TRY IT → Give back the full set of entries that follows, exactly as written.

AVAILABLE DATA →
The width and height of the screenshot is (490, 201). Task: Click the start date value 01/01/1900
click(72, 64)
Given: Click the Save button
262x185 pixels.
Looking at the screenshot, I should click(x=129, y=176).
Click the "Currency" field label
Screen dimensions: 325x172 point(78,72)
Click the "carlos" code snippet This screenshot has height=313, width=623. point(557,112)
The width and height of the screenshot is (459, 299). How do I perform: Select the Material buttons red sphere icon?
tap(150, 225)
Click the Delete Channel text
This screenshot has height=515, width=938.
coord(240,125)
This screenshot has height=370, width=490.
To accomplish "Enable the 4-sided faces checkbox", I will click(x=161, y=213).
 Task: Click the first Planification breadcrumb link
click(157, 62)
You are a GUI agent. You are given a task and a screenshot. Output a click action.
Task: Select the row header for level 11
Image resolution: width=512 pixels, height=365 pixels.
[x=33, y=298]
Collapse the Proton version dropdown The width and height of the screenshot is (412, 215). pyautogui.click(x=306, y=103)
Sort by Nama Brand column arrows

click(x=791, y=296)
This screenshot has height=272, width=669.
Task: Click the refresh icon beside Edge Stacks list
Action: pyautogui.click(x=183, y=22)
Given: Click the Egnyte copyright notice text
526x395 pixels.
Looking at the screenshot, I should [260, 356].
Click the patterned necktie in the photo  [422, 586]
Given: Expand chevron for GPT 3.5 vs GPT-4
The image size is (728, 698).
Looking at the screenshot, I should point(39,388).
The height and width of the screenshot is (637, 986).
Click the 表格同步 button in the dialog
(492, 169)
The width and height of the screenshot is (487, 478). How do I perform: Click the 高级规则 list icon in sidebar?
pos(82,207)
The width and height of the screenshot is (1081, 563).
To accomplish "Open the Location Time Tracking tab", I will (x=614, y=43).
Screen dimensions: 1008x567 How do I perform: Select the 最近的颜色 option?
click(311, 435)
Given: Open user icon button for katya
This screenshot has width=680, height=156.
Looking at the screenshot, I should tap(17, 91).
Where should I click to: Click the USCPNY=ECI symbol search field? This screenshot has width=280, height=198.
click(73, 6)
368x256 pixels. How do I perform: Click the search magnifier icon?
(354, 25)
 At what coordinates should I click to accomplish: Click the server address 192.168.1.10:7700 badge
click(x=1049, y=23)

TASK ANSWER →
The width and height of the screenshot is (490, 201). Task: Click the start date value 01/01/1900
click(72, 64)
Given: Click the Save button
262x185 pixels.
Looking at the screenshot, I should click(x=129, y=176).
Click the "Currency" field label
Screen dimensions: 325x172 point(78,72)
Click the "carlos" code snippet This screenshot has height=313, width=623. point(557,112)
The width and height of the screenshot is (459, 299). How do I perform: Select the Material buttons red sphere icon?
tap(150, 225)
Click the Delete Channel text
This screenshot has height=515, width=938.
coord(240,125)
This screenshot has height=370, width=490.
To accomplish "Enable the 4-sided faces checkbox", I will click(x=161, y=213).
 Task: Click the first Planification breadcrumb link
click(157, 62)
You are a GUI agent. You are given a task and a screenshot. Output a click action.
Task: Select the row header for level 11
Image resolution: width=512 pixels, height=365 pixels.
[x=33, y=298]
Collapse the Proton version dropdown The width and height of the screenshot is (412, 215). pyautogui.click(x=306, y=103)
Sort by Nama Brand column arrows

click(x=791, y=296)
This screenshot has height=272, width=669.
Task: Click the refresh icon beside Edge Stacks list
Action: pyautogui.click(x=183, y=22)
Given: Click the Egnyte copyright notice text
526x395 pixels.
Looking at the screenshot, I should [260, 356].
Click the patterned necktie in the photo  [422, 586]
Given: Expand chevron for GPT 3.5 vs GPT-4
The image size is (728, 698).
Looking at the screenshot, I should point(39,388).
The height and width of the screenshot is (637, 986).
Click the 表格同步 button in the dialog
(492, 169)
The width and height of the screenshot is (487, 478). How do I perform: Click the 高级规则 list icon in sidebar?
pos(82,207)
The width and height of the screenshot is (1081, 563).
To accomplish "Open the Location Time Tracking tab", I will (x=614, y=43).
Screen dimensions: 1008x567 How do I perform: Select the 最近的颜色 option?
click(311, 435)
Given: Open user icon button for katya
This screenshot has width=680, height=156.
Looking at the screenshot, I should tap(17, 91).
Where should I click to: Click the USCPNY=ECI symbol search field? This screenshot has width=280, height=198.
click(73, 6)
368x256 pixels. How do I perform: Click the search magnifier icon?
(354, 25)
 At what coordinates should I click to accomplish: Click the server address 192.168.1.10:7700 badge
click(x=1049, y=23)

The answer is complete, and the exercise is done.